2. O recolhimento de valores ao erário nos casos previstos nos arts. 34 e 82 da Res.–TSE 23.553/2017 – recursos de fonte vedada, de origem não identificada e uso indevido de verbas do Fundo Partidário ou do Fundo Especial de Financiamento de Campanha (FEFC) – não se aplica de modo automático quando omitidas despesas no ajuste contábil, exigindo-se prova efetiva da ocorrência de uma dessas hipóteses. Precedentes, dentre eles o AgR–REspEl 0602233-06/MA, Rel. Min. Sérgio Banhos, DJE de 27/11/2020.

3. Na espécie, o TRE/MA limitou–se a assentar a omissão de despesas pelo candidato, ausentes provas da incidência de uma das hipóteses contidas nos arts. 34 e 82 da Res.–TSE 23.553/2017.

4. Conclusão em sentido diverso demandaria reexame de fatos e provas, providência inviável em sede extraordinária, nos termos da Súmula 24/TSE.5. Não se conhece do pedido para se desaprovar o ajuste contábil, que não foi objeto do recurso especial, tratando–se de indevida inovação de tese. Precedentes.6. Agravo interno a que se nega provimento.

(TSE; RECURSO ESPECIAL ELEITORAL n. 060161124, Acórdão, Relator(a) Min. Luis Felipe Salomão, Publicação: DJE, Tomo 43, Data 10.3.2021). Grifei.

 

ELEIÇÕES 2018. AGRAVO REGIMENTAL. RECURSO ESPECIAL. PRESTAÇÃO DE CONTAS. DEPUTADO FEDERAL. APROVAÇÃO COM RESSALVAS. OMISSÃO DE GASTOS. ORIGEM DE RECURSOS OMITIDOS. NÃO COMPROVAÇÃO. REEXAME.

SÍNTESE DO CASO

1. O Tribunal Regional Eleitoral aprovou com ressalvas as contas de campanha do agravado, candidato a deputado federal, referentes às Eleições de 2018, não tendo determinando o recolhimento ao Tesouro Nacional do valor glosado em face somente da omissão de gastos eleitorais de campanha.

ANÁLISE DO AGRAVO REGIMENTAL

2. O Ministério Público reitera a tese de que a devolução dos recursos ao erário é consequência legal da utilização de valores de fontes vedadas ou de origem não identificada, a teor do art. 24, § 4º, da Lei 9.504/97 e do art. 34 da Res.–TSE 23.553.

3. Da leitura dos arts. 34 e 82 da Res.–TSE 23.553, extrai–se a obrigatoriedade de devolução de valores ao Tesouro Nacional nos casos de recursos recebidos de fonte vedada, recursos de origem não identificada e de não comprovação da utilização indevida de recursos recebidos do Fundo Partidário ou do Fundo Especial de Financiamento de Campanha.

[...].

Agravo regimental a que se nega provimento.

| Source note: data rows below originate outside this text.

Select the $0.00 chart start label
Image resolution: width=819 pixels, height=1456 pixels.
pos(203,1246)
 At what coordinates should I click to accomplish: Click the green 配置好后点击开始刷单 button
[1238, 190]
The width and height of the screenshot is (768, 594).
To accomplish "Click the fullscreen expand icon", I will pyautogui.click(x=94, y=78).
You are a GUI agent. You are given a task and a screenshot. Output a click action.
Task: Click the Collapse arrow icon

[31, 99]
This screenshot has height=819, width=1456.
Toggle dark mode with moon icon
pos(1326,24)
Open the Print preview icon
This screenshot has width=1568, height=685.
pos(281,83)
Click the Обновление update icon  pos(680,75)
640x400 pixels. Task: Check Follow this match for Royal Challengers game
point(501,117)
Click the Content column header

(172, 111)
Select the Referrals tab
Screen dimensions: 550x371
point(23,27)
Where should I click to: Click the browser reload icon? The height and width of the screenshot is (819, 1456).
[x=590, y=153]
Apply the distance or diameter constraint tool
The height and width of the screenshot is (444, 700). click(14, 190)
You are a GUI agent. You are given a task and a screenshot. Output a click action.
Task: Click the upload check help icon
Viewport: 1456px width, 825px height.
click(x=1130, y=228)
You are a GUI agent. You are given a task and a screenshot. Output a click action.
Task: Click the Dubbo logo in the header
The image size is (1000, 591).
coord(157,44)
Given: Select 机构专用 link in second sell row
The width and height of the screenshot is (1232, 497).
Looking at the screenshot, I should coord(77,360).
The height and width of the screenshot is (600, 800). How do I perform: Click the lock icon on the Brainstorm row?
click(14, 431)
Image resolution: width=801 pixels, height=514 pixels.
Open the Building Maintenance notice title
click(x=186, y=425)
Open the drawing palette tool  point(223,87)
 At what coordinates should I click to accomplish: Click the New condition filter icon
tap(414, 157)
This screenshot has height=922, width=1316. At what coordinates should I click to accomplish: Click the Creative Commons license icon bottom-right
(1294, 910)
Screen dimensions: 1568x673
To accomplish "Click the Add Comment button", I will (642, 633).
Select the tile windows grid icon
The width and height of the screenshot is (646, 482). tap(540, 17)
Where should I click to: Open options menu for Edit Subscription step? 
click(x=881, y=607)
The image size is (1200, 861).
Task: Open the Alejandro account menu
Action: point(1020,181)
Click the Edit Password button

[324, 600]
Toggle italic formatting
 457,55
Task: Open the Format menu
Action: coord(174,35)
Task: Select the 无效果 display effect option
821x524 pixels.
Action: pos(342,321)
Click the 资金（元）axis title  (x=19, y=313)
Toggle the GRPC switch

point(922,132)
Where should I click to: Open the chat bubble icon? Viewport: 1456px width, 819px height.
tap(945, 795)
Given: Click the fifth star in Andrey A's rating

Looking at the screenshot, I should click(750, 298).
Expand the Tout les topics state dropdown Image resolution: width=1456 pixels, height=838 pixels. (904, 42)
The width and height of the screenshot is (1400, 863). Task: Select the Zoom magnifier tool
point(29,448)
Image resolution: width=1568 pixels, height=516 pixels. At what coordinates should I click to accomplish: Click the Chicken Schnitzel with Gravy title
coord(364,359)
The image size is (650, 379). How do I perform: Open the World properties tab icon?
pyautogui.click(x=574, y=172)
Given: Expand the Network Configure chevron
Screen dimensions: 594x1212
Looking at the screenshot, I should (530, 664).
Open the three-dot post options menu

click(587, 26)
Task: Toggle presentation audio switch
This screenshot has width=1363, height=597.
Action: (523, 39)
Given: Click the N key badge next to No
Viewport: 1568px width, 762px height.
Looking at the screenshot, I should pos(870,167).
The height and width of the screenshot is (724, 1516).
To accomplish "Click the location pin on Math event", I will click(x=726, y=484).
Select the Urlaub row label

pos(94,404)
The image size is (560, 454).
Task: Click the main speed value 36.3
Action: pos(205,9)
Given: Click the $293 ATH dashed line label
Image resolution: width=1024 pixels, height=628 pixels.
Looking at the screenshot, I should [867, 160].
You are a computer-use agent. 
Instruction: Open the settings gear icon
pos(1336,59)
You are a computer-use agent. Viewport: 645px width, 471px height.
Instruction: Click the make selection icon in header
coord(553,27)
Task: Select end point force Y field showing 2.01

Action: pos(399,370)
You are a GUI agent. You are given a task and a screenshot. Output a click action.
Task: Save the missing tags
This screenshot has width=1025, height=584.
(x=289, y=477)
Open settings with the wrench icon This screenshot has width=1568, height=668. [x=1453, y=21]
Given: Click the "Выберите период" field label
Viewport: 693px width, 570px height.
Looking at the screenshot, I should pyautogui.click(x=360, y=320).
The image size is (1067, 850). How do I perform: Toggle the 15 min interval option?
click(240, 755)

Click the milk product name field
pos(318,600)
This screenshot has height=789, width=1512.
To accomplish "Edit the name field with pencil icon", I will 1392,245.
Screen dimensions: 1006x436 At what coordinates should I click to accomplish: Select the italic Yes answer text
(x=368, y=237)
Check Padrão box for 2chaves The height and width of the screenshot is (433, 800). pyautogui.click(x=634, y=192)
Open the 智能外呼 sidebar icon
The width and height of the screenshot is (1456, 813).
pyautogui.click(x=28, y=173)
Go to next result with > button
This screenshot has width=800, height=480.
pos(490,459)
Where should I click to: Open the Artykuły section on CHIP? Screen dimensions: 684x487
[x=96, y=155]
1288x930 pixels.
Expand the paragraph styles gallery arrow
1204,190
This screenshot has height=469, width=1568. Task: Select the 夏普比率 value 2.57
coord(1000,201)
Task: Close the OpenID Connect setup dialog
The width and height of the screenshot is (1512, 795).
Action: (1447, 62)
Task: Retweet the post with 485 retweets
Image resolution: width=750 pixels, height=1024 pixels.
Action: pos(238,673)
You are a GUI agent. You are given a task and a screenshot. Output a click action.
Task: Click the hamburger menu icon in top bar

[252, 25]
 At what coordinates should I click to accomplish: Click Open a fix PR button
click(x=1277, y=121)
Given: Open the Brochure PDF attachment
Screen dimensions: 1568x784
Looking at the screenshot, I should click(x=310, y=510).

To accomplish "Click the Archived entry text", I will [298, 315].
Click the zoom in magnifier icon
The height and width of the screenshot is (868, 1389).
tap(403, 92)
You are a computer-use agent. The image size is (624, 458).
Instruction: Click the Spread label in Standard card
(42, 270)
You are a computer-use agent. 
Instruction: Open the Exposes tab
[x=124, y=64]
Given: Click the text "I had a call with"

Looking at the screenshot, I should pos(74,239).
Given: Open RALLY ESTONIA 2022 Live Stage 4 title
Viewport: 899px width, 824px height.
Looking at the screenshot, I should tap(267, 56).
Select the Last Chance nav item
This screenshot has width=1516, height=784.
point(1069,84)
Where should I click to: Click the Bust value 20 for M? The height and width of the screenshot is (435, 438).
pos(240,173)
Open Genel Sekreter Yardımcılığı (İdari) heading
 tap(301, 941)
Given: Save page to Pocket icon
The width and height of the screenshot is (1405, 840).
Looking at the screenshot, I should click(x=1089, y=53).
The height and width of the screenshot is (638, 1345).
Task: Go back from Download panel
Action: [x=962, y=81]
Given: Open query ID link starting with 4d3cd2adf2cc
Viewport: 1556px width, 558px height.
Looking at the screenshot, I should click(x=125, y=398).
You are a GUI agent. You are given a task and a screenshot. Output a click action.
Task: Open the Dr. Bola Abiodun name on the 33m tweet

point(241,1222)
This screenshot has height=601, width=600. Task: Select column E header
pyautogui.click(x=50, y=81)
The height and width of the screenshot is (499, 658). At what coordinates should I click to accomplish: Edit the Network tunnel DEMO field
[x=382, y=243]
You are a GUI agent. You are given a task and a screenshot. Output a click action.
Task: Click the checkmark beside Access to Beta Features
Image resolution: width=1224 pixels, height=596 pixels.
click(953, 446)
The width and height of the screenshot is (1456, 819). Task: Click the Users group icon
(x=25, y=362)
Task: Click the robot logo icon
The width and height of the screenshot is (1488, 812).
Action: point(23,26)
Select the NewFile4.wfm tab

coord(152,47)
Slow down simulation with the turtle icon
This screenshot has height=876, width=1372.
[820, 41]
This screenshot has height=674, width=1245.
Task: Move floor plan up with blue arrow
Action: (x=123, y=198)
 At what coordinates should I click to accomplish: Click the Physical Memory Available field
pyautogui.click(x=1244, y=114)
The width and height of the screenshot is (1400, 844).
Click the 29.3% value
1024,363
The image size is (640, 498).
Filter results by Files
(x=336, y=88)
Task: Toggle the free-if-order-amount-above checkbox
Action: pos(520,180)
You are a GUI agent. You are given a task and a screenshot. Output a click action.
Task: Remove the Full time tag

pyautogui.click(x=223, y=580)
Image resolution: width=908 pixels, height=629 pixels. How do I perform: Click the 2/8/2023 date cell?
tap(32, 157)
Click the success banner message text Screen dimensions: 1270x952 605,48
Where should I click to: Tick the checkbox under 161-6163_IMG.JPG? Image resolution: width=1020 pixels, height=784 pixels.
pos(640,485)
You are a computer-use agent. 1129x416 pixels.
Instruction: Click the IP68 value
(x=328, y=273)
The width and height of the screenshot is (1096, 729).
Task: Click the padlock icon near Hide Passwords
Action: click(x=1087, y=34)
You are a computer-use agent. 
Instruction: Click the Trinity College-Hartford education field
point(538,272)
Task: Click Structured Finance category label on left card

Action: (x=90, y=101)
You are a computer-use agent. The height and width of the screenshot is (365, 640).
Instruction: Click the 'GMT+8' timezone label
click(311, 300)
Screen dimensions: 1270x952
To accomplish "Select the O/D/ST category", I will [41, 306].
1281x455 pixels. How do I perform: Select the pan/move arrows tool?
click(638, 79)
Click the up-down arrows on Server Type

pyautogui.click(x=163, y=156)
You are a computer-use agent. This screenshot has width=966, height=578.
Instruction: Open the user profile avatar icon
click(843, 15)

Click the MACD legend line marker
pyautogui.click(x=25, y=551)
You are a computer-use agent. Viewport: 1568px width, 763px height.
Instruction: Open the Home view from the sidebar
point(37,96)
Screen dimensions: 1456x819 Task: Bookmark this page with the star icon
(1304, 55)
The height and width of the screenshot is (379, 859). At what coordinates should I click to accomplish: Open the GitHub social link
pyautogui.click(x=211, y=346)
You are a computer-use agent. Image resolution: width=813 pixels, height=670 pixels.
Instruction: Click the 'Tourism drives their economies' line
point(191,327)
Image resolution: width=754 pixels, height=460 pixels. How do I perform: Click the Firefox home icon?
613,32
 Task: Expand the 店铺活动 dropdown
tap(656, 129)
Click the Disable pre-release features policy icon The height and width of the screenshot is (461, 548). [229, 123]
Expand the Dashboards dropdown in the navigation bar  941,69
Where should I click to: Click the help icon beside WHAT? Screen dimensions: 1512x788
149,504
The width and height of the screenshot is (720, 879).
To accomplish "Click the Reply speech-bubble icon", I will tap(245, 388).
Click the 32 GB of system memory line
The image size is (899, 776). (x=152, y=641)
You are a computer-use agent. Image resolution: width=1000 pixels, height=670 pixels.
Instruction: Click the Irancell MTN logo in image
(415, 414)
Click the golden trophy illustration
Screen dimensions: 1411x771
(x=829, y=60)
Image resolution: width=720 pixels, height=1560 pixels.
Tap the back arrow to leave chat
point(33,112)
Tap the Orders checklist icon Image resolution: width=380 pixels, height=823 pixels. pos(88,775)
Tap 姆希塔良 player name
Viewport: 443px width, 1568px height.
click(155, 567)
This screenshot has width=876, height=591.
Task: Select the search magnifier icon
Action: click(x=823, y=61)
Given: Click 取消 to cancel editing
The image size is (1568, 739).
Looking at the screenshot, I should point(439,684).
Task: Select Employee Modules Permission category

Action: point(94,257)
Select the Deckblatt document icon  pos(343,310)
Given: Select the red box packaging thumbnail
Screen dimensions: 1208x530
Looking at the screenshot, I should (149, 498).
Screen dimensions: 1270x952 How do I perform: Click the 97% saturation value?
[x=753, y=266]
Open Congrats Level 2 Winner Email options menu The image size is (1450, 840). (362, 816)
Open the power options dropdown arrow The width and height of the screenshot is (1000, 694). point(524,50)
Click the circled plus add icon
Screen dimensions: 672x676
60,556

(TSE; RECURSO ESPECIAL ELEITORAL n. 060145451, Acórdão, Relator Min. Sergio Silveira Banhos, Publicação: DJE, Tomo 243, Data 24.11.2020). Grifei.

 

Logo, impositivo o afastamento da ordem de recolhimento do montante ao Tesouro Nacional, embora com a manutenção do julgamento pela desaprovação das contas.

 

ANTE O EXPOSTO, VOTO por conhecer os documentos acostados com o apelo e, no mérito, pelo parcial provimento do recurso, apenas para afastar a determinação de recolhimento de R$ 1.150,00 ao Tesouro Nacional, mantida a desaprovação das contas.